Last weekend I got word that a good friend of mine was rushed to the hospital with a brain hemorrhage.  

Before I had met Bill, he had done many things.  His was a line cook, a nurse, and a U.S. Marine.  He had raised his children, and had a particular appreciation for old-school hand to hand combat techniques.  He had a rambunctious personality and an unstoppable sense of humor.  He came in to my life when my dear friend Marilyn excitedly told me that she had fallen in love, and would be getting married.  

Bill and Marilyn always treated me like I was part of their family.  Their home was always open to me, even on holidays -- especially Thanksgiving.

Bill was a fighter, but unfortunately his last battle proved to be too much, and he passed away last night with family around him.

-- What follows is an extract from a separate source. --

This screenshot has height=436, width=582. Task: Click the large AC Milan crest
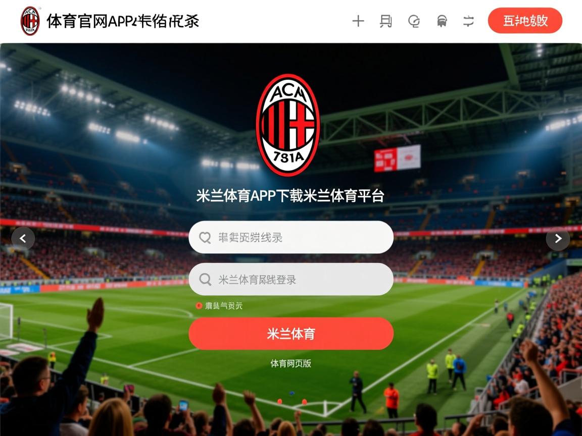288,125
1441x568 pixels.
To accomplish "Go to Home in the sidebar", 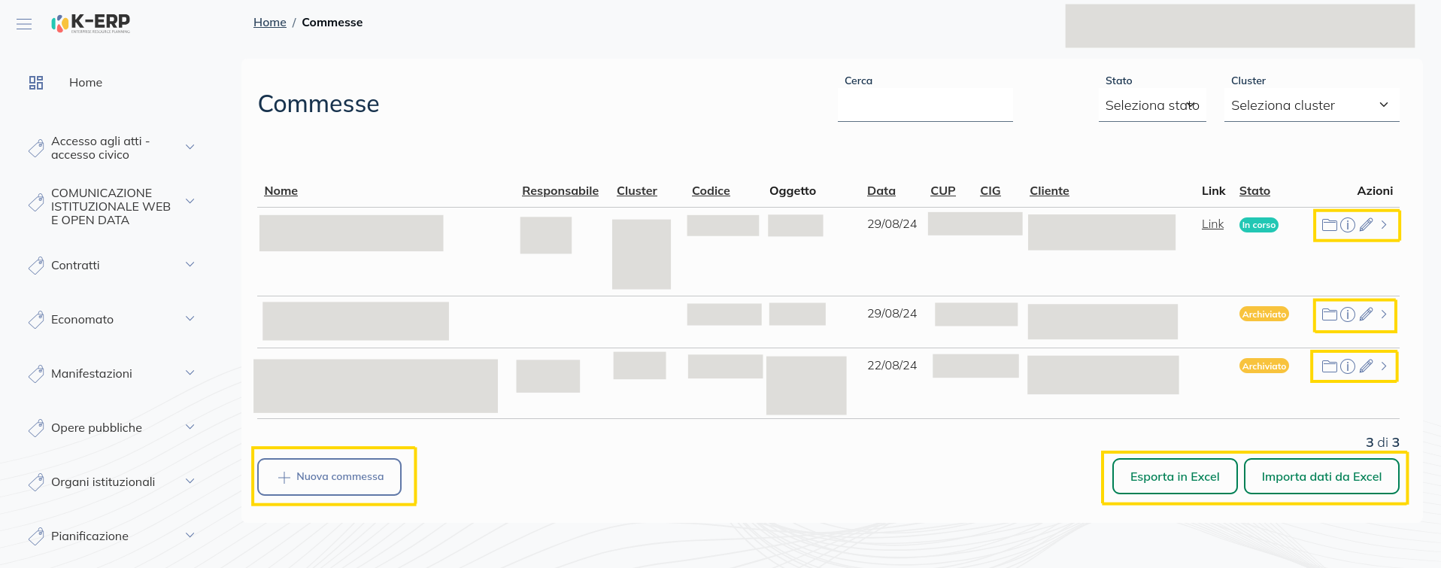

Farewell my good friend....I will miss you terribly.


----------



## arnisador (Jul 13, 2013)

.


----------



## jks9199 (Jul 13, 2013)

Sorry for your loss.


----------



## seasoned (Jul 13, 2013)

So sorry Carol. Sad yet touching story. 

RIP, Bill.


----------



## K-man (Jul 13, 2013)

So sorry.


----------



## Sukerkin (Jul 13, 2013)

I am all too familiar with loss, my dear friend, having had those close to me taken far too frequently over the years.  The only comfort there is resides in the fact that your good memories of a man departed too soon serve to record a life well spent.


----------



## ballen0351 (Jul 13, 2013)

Sorry for your loss.


----------



## Steve (Jul 13, 2013)

Very sorry for your loss, Carol.  

Sent from my SPH-L710 using Tapatalk 2


----------



## Tgace (Jul 13, 2013)

My condolences.

Sent from my Kindle Fire using Tapatalk 2


----------



## Kurai (Jul 14, 2013)

Carol,

May you and Marilyn, and those that knew and loved Bill find peace and remember him fondly.


----------



## Takai (Jul 14, 2013)

Heartfelt condolences on your loss. You and the rest of Bill's family and friends will be in our prayers.


----------



## Mauthos (Jul 15, 2013)

Sorry to hear that, he sounds like he was a great man and a dear friend. My condolences.


----------



## Instructor (Jul 15, 2013)

Sincere and heartfelt condolences.


----------



## Rich Parsons (Jul 15, 2013)

Carol,

I am sorry for the sad loss to you and your friend's family.


----------



## sfs982000 (Jul 15, 2013)

Sorry for your loss.


----------